I sense that I don’t really want Fast & Furious 6 to end. But then I realise that’s just because I don’t want to watch Furious 7 and F8. To be fair, this one almost doesn’t end. Its running length feels like 724 minutes. I’m also no longer watching. I’m enduring. Waiting for all the bullets in all the guns to run out and all the glass to smash so I can find some peace. I realise that I’ve not kept up with any news for over 24 hours. Then I realise that I’ve also forgotten to take my daily medication to stop my blood clotting and killing me with a stroke. Without even realising, I’ve been living fast and furiously, dicing with death like Toretto himself.
Despite all this, Furious 7 might just be my favourite one. Brian’s got a toddler. Jason Statham blows up a hospital. And the world might end thanks to a rogue facial recognition device that can only be controlled by a girl who used to be in Hollyoaks (Nathalie Emmanuel). A car jumps through a skyscraper – twice (you’ve got to accelerate and scream, etc).
Then something truly strange happens. At the end, Dom walks off without saying bye and Ramsey asks him why. Dom says: “It’s never goodbye” – but is it Dom or Vin Diesel? Because Paul Walker died – in a car crash – before finishing this movie, and they were great buddies IRL, too. We next see Dom at traffic lights. A CGI version of Walker is driving down the uncanny valley and pulls up at the lights next to him. A montage of their time together plays while Diesel delivers a moving sermon about his buddy (“You’ll always be my brother”). I feel extremely wobbly. Oh God, I’m not going to start crying to a Fast and Furious movie, am I? “It sounds like you might,” says my wife. I pull myself together and load up F8.
This is the final slog, the Gladiators’ travelator. “You said you’d make the kids’ tea tonight,” says my wife. “But I have to watch more Fast and Furious,” I snap back, like the monster I’ve become. It’s hard to imagine, but this film is stupider than the previous seven put together. Dom is now fighting his own team because bad girl Cipher (Charlize Theron) is holding hostage the secret son he never knew he had with the girlfriend he had back in the fourth film until she magnanimously said he should go back to his dead wife who was no longer dead.
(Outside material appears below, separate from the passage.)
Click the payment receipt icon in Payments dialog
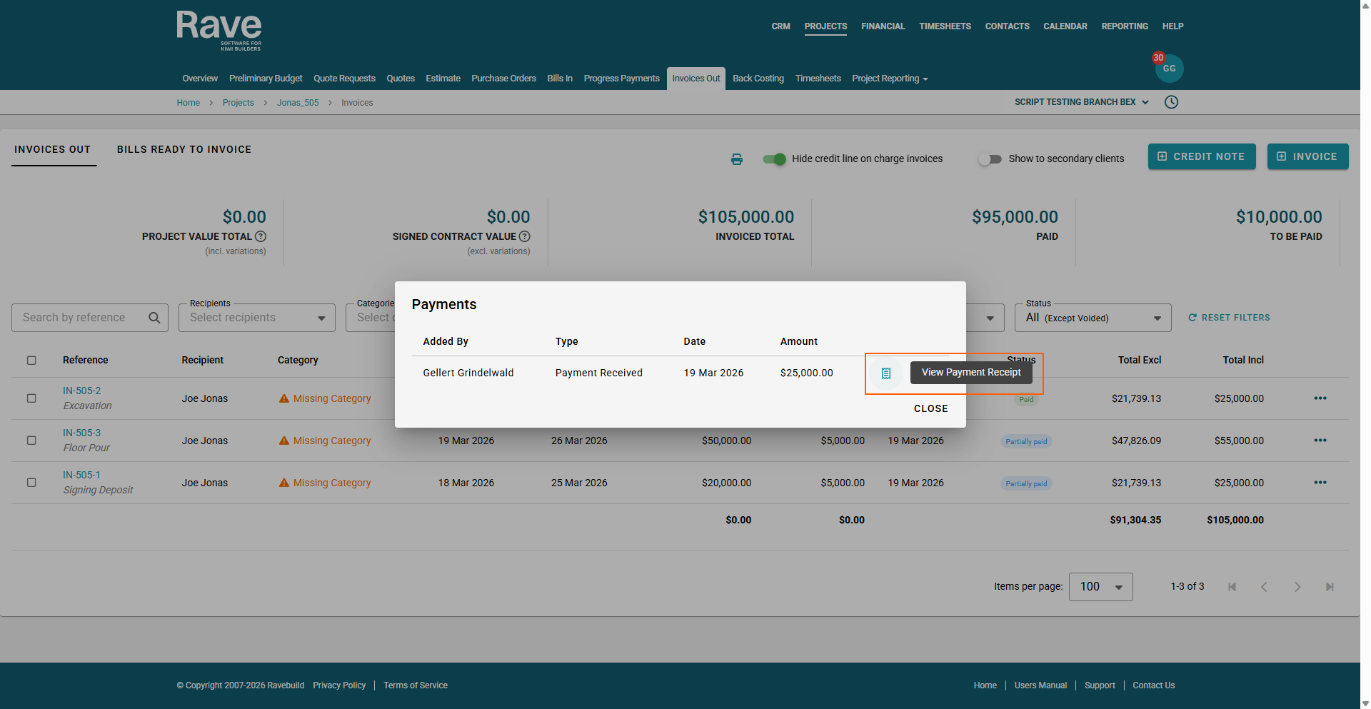 click(885, 373)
The mother of this child is executed in front of the poor screaming baby (genuinely dark and inappropriate). The next minute, Deckard Shaw (Jason Statham), the most evil man on Earth only one movie ago, is completing a highly technical gun battle while holding said baby in an infant childseat … I think because his mum, who is Helen Mirren, told him to.
It’s probably amazing, or terrible, or something else, but I’m just relieved that it’s over. Watching the entire franchise hasn’t made my life any more fast or furious. If anything, I feel more knackered than before. But I’ve never been happier to turn off the telly, make my wife a cup of tea and do a long shift of childcare and I think, really, that’s what the message of the film is all about. As my brother Dom Torretto might say, raising a cold Corona to the sky: salute mi familia!